# Are fractions with prime numerator and denominator dense?

So the question is in the title. And I mean dense in positive real numbers ofcourse. Somehow I cannot grasp if this is very trivial or not. The prime numbers aren't that dense, but are there enough of primes to make the fractions constructed from them dense?

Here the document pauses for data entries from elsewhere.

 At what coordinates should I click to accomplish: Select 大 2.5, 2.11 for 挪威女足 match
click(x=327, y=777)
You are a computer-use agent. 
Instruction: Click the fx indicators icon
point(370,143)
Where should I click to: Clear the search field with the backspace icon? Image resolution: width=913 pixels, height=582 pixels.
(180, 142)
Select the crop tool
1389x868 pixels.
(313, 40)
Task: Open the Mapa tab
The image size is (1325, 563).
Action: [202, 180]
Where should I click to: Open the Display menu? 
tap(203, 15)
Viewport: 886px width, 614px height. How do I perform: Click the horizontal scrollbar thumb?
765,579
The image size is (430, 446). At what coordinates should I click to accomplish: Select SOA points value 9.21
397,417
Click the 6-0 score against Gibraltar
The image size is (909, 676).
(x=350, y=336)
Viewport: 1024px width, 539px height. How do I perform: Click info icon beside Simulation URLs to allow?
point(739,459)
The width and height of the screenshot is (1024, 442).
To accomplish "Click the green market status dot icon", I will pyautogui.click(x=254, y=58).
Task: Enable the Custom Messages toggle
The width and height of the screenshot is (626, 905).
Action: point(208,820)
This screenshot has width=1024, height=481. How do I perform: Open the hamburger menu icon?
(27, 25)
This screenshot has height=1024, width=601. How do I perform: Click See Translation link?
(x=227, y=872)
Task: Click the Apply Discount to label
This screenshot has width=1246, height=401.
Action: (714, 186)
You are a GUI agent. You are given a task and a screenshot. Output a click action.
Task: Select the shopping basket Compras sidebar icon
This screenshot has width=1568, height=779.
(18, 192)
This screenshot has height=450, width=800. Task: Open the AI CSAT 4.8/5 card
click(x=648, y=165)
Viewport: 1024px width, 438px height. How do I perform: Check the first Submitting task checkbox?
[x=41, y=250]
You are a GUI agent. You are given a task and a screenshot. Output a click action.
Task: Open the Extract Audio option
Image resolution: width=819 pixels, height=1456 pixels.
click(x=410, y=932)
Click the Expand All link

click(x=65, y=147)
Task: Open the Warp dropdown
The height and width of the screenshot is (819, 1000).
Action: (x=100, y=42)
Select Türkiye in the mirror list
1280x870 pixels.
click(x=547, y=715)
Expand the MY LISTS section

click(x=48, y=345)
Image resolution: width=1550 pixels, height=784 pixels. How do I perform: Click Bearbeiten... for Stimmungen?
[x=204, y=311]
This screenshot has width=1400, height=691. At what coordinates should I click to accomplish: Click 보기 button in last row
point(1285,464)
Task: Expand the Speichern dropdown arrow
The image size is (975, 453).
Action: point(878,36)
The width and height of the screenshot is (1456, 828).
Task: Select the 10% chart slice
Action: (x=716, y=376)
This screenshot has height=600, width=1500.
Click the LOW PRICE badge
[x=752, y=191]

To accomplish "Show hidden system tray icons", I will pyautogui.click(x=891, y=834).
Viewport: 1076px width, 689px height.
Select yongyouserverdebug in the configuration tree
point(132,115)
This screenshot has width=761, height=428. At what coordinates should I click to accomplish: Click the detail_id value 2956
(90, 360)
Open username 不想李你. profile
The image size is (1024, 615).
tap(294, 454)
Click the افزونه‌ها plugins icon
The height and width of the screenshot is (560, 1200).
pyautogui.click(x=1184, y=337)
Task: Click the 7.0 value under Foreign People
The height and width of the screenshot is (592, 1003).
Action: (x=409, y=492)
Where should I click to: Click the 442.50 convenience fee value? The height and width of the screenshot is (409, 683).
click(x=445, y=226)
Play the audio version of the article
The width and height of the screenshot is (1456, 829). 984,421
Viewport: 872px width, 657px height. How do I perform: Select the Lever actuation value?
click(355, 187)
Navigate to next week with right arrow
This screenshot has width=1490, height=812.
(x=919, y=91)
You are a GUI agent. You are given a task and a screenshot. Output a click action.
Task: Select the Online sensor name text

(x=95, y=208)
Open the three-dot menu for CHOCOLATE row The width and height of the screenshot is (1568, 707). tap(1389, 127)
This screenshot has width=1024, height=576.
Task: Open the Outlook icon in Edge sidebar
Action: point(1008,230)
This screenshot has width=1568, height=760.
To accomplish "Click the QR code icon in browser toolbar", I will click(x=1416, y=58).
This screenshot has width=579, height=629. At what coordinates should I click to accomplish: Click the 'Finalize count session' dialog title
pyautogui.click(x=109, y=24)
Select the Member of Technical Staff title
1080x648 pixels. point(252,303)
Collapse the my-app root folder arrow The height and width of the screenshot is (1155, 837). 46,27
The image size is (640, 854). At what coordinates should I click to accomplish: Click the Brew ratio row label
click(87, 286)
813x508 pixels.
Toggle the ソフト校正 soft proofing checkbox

You can establish this with the prime number theorem, which can essentially be seen to state that, where $p_n$ is the $n^{th}$ prime number $$\lim_{n\rightarrow\infty}\frac{p_n}{n\log(n)}=1.$$ Using this, suppose that we wish to show that there is a fraction with prime numerator and denominator in the interval $\left(\frac{1}kx,kx\right)$ for $k>1$. Choose some $k-1>\varepsilon>0$ which we will later use for some wiggle-room. Let $N$ be such that, for all $n>N$ we have $$\left(\frac{p_n}{n\log(n)}\right)^2\in\left(\frac{1+\varepsilon}k,\frac{k}{1+\varepsilon}\right)$$ which is possible due to the limit and since squaring is continuous and the right interval is open and contains $1$. Then, we merely need to find a pair $n_1$ and $n_2$ greater than $N$ satisfying $$\frac{n_1\log(n_1)}{n_2\log(n_2)}\in\left(\frac{x}{1+\varepsilon},x(1+\varepsilon)\right)$$ which should be easy enough to find given the identity that $$\lim_{n\rightarrow\infty}\frac{x k \log(x k)}{k \log(k)}=x$$ meaning we can choose $n_1$ and $n_2$ to have ratio near $x$, and so long as they are sufficiently large, this means that the appropriate ratio of $n\log(n)$ too will be near $x$. Then we will have that the ratio of $\frac{p_{n_1}}{p_{n_2}}$ differs from $\frac{n_1\log(n_1)}{n_2\log(n_2)}$ by a factor in $\left(\frac{1+\varepsilon}k,\frac{k}{1+\varepsilon}\right)$, and hence the ratio of the two primes would be in $\left(\frac{1}kx,kx\right)$, as desired. This works on any interval, hence the primes are dense.